## begin Records provided

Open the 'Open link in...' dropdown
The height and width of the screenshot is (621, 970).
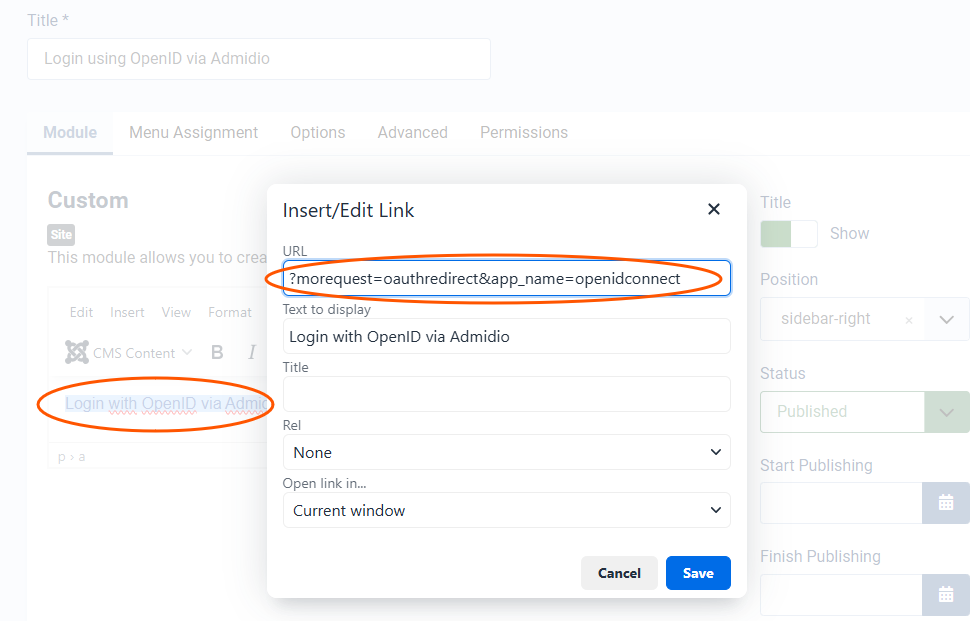[506, 510]
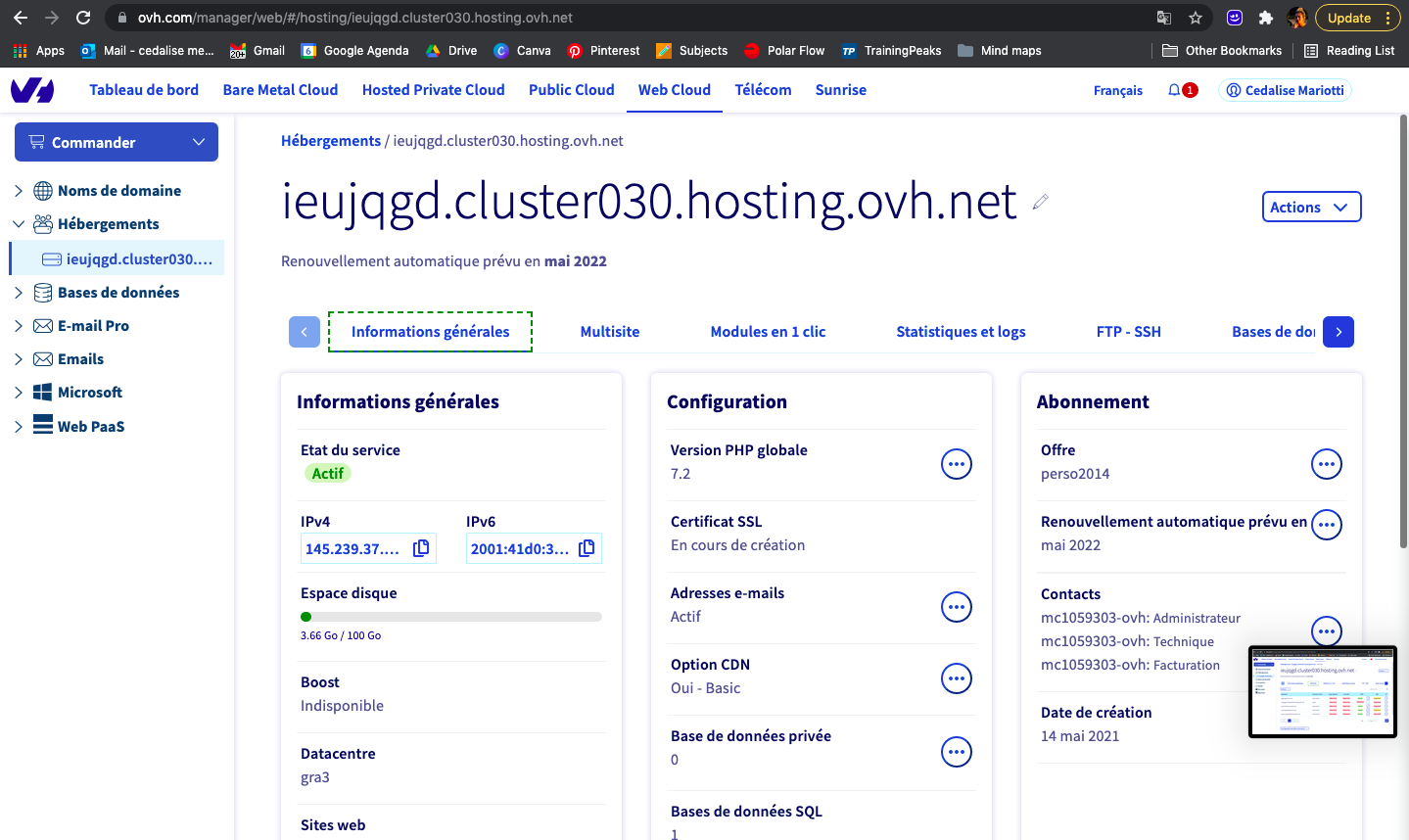Copy the IPv4 address to clipboard

click(x=421, y=548)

## end Records provided

◆ Aim of the task ◆
Arrange every line of the listing as a Markdown table with the columns "Row" and "Line", numbering each line and omitting blank lines. Leave the pictures out.

◆ The output ◆
| Row | Line |
|---|---|
| 1 | Open the 'Open link in...' dropdown |
| 2 | The height and width of the screenshot is (621, 970). |
| 3 | [506, 510] |
| 4 | Copy the IPv4 address to clipboard |
| 5 | click(x=421, y=548) |